- Opening Delimiter -

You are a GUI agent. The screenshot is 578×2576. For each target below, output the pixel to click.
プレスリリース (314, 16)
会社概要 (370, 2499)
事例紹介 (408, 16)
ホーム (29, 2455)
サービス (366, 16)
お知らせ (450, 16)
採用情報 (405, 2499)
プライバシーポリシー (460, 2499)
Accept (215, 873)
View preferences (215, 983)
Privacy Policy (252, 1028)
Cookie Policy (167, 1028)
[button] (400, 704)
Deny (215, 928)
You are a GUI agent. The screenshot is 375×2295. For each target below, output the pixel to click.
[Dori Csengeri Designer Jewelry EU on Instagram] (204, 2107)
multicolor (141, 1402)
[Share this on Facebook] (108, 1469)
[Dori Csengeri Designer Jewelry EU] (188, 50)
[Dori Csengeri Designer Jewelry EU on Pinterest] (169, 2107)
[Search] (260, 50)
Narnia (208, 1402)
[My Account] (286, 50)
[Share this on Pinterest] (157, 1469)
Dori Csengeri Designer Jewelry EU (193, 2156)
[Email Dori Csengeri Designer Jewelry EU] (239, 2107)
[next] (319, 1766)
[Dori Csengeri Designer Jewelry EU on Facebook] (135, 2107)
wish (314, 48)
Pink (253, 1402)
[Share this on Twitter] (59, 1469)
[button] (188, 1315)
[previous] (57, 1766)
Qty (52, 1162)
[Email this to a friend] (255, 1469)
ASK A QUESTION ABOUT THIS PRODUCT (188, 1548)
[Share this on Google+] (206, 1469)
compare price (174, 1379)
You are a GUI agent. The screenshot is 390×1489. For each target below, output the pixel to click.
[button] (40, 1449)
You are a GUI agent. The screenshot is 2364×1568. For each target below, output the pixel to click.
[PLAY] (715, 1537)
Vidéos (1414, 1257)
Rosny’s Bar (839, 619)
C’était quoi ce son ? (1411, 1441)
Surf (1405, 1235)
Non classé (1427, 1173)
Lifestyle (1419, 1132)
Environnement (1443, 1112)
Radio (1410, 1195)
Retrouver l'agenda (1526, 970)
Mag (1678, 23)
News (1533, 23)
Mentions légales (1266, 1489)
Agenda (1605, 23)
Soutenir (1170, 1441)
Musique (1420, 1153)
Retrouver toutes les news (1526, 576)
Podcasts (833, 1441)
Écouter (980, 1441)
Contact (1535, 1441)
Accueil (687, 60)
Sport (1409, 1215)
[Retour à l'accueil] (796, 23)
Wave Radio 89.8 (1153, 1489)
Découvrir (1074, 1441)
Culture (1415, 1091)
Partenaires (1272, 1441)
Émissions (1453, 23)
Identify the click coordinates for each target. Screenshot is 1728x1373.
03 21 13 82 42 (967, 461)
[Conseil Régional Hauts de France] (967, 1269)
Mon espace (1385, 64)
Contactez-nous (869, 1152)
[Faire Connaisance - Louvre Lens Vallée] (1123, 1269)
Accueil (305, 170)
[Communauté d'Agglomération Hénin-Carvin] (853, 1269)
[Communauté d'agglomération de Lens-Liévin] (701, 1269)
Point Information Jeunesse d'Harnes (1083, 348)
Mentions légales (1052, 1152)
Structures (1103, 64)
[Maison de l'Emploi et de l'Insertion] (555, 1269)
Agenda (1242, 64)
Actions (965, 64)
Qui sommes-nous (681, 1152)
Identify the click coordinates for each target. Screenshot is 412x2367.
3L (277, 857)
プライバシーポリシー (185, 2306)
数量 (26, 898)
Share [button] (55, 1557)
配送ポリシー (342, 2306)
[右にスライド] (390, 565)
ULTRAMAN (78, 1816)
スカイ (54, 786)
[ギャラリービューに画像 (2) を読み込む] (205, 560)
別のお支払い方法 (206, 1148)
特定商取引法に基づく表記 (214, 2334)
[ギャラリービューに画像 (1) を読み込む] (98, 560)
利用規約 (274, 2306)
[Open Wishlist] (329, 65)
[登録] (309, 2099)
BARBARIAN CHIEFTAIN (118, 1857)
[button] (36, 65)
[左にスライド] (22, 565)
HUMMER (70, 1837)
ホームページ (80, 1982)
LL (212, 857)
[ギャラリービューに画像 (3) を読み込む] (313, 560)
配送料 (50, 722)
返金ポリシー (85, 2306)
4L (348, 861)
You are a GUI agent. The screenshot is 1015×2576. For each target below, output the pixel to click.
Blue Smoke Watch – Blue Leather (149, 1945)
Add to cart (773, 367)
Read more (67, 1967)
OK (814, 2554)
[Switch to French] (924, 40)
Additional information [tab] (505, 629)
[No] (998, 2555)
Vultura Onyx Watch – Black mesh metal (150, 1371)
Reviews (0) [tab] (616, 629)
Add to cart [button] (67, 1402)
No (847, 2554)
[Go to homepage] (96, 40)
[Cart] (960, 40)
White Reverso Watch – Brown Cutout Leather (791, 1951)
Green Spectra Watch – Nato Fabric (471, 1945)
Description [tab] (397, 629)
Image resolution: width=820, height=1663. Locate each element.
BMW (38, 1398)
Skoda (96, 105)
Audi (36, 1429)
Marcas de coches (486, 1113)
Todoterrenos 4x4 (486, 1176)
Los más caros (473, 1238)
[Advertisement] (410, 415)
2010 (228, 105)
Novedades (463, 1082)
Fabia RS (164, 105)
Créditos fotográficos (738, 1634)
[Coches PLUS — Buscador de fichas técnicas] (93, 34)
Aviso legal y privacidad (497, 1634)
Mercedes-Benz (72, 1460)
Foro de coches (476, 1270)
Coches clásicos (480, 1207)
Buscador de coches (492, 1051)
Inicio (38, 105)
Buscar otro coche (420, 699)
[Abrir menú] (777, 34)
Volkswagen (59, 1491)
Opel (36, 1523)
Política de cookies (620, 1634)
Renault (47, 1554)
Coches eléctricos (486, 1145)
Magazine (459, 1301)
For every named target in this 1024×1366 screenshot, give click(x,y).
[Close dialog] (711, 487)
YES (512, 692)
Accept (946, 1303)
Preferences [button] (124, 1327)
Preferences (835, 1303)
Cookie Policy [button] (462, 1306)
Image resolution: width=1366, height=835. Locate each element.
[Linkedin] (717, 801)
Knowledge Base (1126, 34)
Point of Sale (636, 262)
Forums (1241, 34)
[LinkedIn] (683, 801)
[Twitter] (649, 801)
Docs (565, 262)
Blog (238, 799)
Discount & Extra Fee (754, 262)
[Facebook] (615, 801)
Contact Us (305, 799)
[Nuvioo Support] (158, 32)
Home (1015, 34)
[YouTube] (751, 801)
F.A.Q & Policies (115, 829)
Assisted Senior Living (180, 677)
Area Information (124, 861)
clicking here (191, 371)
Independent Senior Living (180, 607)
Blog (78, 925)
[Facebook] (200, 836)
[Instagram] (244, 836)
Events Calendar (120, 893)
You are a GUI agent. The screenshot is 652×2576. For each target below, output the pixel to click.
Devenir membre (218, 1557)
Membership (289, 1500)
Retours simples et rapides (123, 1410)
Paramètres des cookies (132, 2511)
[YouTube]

- Closing Delimiter -

**Problem requirements**
Using the records above, write out exactly the lines between the one holding "Partenaires (1272, 1441)" and the one holding "[左にスライド] (22, 565)", inclusive; leave everything else out.

**Answer space**
Partenaires (1272, 1441)
Émissions (1453, 23)
Identify the click coordinates for each target. Screenshot is 1728x1373.
03 21 13 82 42 (967, 461)
[Conseil Régional Hauts de France] (967, 1269)
Mon espace (1385, 64)
Contactez-nous (869, 1152)
[Faire Connaisance - Louvre Lens Vallée] (1123, 1269)
Accueil (305, 170)
[Communauté d'Agglomération Hénin-Carvin] (853, 1269)
[Communauté d'agglomération de Lens-Liévin] (701, 1269)
Point Information Jeunesse d'Harnes (1083, 348)
Mentions légales (1052, 1152)
Structures (1103, 64)
[Maison de l'Emploi et de l'Insertion] (555, 1269)
Agenda (1242, 64)
Actions (965, 64)
Qui sommes-nous (681, 1152)
Identify the click coordinates for each target. Screenshot is 412x2367.
3L (277, 857)
プライバシーポリシー (185, 2306)
数量 (26, 898)
Share [button] (55, 1557)
配送ポリシー (342, 2306)
[右にスライド] (390, 565)
ULTRAMAN (78, 1816)
スカイ (54, 786)
[ギャラリービューに画像 (2) を読み込む] (205, 560)
別のお支払い方法 (206, 1148)
特定商取引法に基づく表記 (214, 2334)
[ギャラリービューに画像 (1) を読み込む] (98, 560)
利用規約 (274, 2306)
[Open Wishlist] (329, 65)
[登録] (309, 2099)
BARBARIAN CHIEFTAIN (118, 1857)
[button] (36, 65)
[左にスライド] (22, 565)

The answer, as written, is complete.